Intitulée We Humans, la 18ème Biennale de danse de Venise, programmée par Wayne McGregor qui vient de voir son mandat prolongé de deux ans, propose tout un kaléidoscope d’explorations chorégraphiques autour de ce qui fait notre humanité. A l’heure de l’intelligence artificielle, les ressources virtuelles et numériques constituent un matériau de choix dont s’empare l’artiste pluridisciplinaire Daito Manabe – qui avait, entre autres, signé la cérémonie de clôture des Jeux Olympiques de Rio en 2016 – pour le spectacle avec lequel Cheng Tsung-Iung célèbre les cinquante ans de sa compagnie taïwanaise du Could Gate Dance Theater. Image d’ouverture qui contient en germe les intentions dramaturgiques de Waves, donné en première européenne au Teatro Malibran, une femme traverse la scène avec une traînée capillaire faite de fils et de faisceaux lumineux.
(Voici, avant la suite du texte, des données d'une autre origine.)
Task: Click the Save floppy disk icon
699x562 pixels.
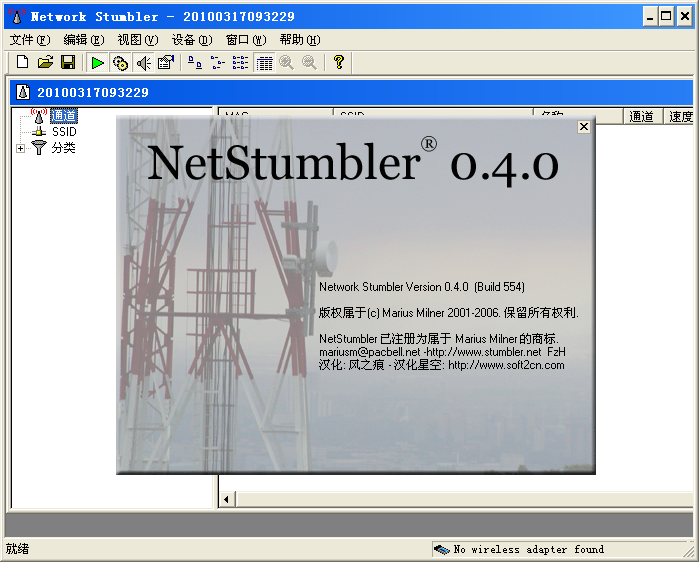Action: point(68,63)

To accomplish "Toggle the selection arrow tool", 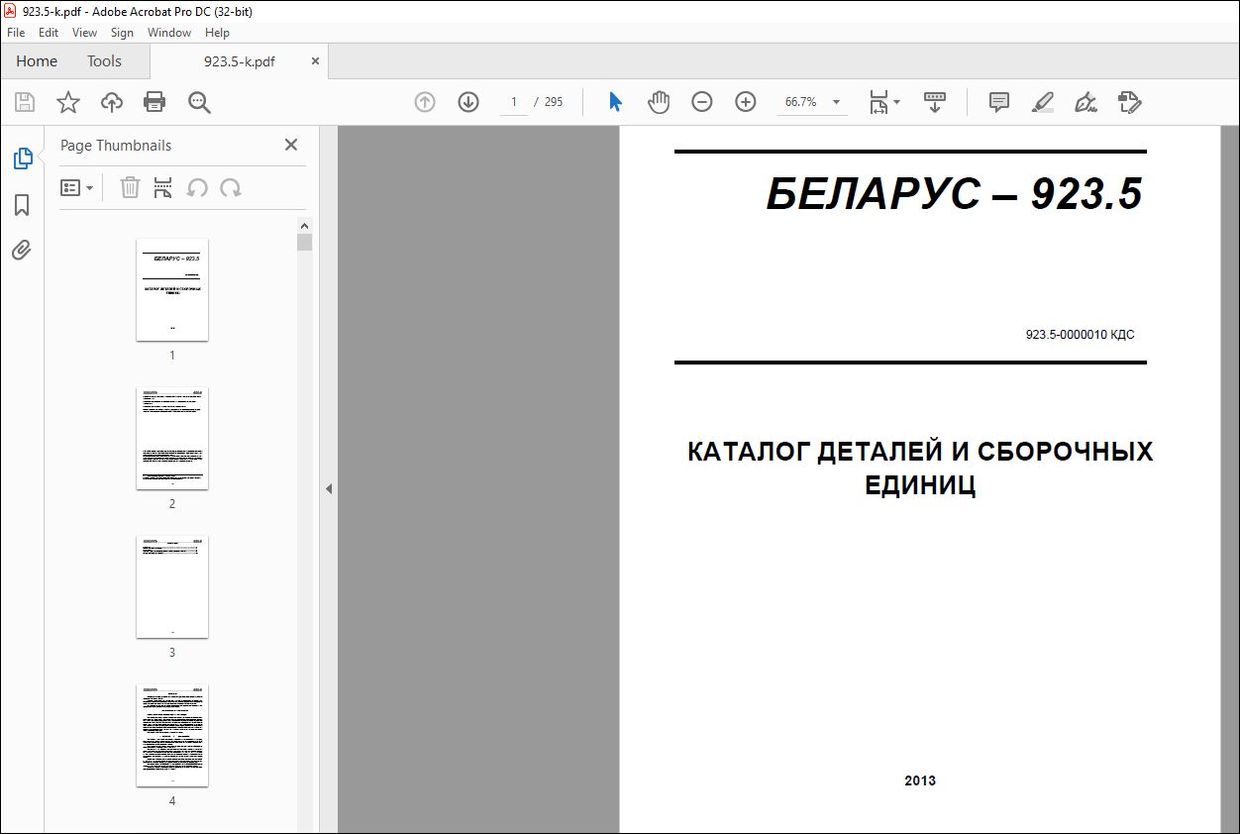I will click(615, 101).
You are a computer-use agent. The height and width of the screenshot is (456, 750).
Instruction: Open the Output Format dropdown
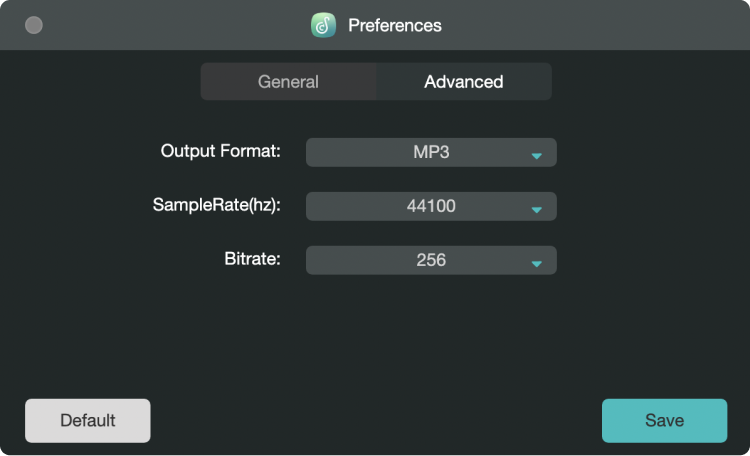431,152
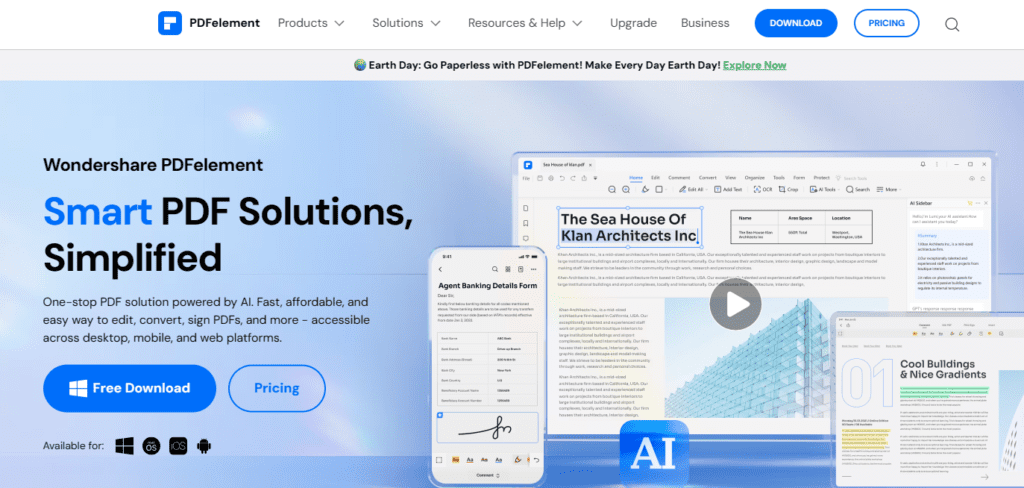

Au gré des diverses combinaisons mêlant solos et ensembles, les mouvements fluides, qui témoignent d’une souplesse virtuose de la part des interprètes, trouvent leur écho dans un magma virtuel qui semble être le négatif de la texture du réel. A travers la plongée dans l’élan du geste se dessine une poétique qui intègre l’univers numérique dans l’expérience sensible.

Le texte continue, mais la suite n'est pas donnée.